** RECORDS follows **
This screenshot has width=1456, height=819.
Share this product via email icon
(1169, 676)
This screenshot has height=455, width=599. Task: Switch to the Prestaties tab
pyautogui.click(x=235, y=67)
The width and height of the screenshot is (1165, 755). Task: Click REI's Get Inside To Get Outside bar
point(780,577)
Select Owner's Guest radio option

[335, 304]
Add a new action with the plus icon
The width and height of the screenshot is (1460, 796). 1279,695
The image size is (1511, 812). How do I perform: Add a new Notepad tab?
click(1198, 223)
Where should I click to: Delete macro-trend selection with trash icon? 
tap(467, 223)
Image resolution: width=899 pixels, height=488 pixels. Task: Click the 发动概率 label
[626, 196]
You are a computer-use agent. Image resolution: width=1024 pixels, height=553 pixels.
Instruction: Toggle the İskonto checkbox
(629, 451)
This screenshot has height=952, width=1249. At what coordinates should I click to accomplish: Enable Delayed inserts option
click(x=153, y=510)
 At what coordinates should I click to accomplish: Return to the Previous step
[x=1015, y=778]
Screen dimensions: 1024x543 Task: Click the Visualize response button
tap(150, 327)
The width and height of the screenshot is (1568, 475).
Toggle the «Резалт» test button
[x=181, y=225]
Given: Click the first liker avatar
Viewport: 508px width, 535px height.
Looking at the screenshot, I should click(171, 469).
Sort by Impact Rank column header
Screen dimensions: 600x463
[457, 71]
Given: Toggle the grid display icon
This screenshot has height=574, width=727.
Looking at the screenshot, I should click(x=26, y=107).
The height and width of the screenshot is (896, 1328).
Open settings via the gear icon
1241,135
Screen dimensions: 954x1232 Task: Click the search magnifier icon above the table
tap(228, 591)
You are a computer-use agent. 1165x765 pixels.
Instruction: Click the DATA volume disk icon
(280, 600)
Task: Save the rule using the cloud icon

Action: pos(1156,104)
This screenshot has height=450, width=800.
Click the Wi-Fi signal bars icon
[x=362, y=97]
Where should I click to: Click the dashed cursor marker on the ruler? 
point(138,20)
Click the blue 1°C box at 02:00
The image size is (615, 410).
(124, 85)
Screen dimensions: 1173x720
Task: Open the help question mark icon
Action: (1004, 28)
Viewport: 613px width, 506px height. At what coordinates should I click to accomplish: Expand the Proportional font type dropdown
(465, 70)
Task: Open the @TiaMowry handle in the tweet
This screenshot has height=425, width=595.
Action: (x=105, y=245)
** End of RECORDS **
WHAT THIS TASK INVOLVES
Set down an exact copy of the entries above.

ANSWER BELOW
This screenshot has width=1456, height=819.
Share this product via email icon
(1169, 676)
This screenshot has height=455, width=599. Task: Switch to the Prestaties tab
pyautogui.click(x=235, y=67)
The width and height of the screenshot is (1165, 755). Task: Click REI's Get Inside To Get Outside bar
point(780,577)
Select Owner's Guest radio option

[335, 304]
Add a new action with the plus icon
The width and height of the screenshot is (1460, 796). 1279,695
The image size is (1511, 812). How do I perform: Add a new Notepad tab?
click(1198, 223)
Where should I click to: Delete macro-trend selection with trash icon? 
tap(467, 223)
Image resolution: width=899 pixels, height=488 pixels. Task: Click the 发动概率 label
[626, 196]
You are a computer-use agent. Image resolution: width=1024 pixels, height=553 pixels.
Instruction: Toggle the İskonto checkbox
(629, 451)
This screenshot has height=952, width=1249. At what coordinates should I click to accomplish: Enable Delayed inserts option
click(x=153, y=510)
 At what coordinates should I click to accomplish: Return to the Previous step
[x=1015, y=778]
Screen dimensions: 1024x543 Task: Click the Visualize response button
tap(150, 327)
The width and height of the screenshot is (1568, 475).
Toggle the «Резалт» test button
[x=181, y=225]
Given: Click the first liker avatar
Viewport: 508px width, 535px height.
Looking at the screenshot, I should click(171, 469).
Sort by Impact Rank column header
Screen dimensions: 600x463
[457, 71]
Given: Toggle the grid display icon
This screenshot has height=574, width=727.
Looking at the screenshot, I should click(x=26, y=107).
The height and width of the screenshot is (896, 1328).
Open settings via the gear icon
1241,135
Screen dimensions: 954x1232 Task: Click the search magnifier icon above the table
tap(228, 591)
You are a computer-use agent. 1165x765 pixels.
Instruction: Click the DATA volume disk icon
(280, 600)
Task: Save the rule using the cloud icon

Action: pos(1156,104)
This screenshot has height=450, width=800.
Click the Wi-Fi signal bars icon
[x=362, y=97]
Where should I click to: Click the dashed cursor marker on the ruler? 
point(138,20)
Click the blue 1°C box at 02:00
The image size is (615, 410).
(124, 85)
Screen dimensions: 1173x720
Task: Open the help question mark icon
Action: (1004, 28)
Viewport: 613px width, 506px height. At what coordinates should I click to accomplish: Expand the Proportional font type dropdown
(465, 70)
Task: Open the @TiaMowry handle in the tweet
This screenshot has height=425, width=595.
Action: (x=105, y=245)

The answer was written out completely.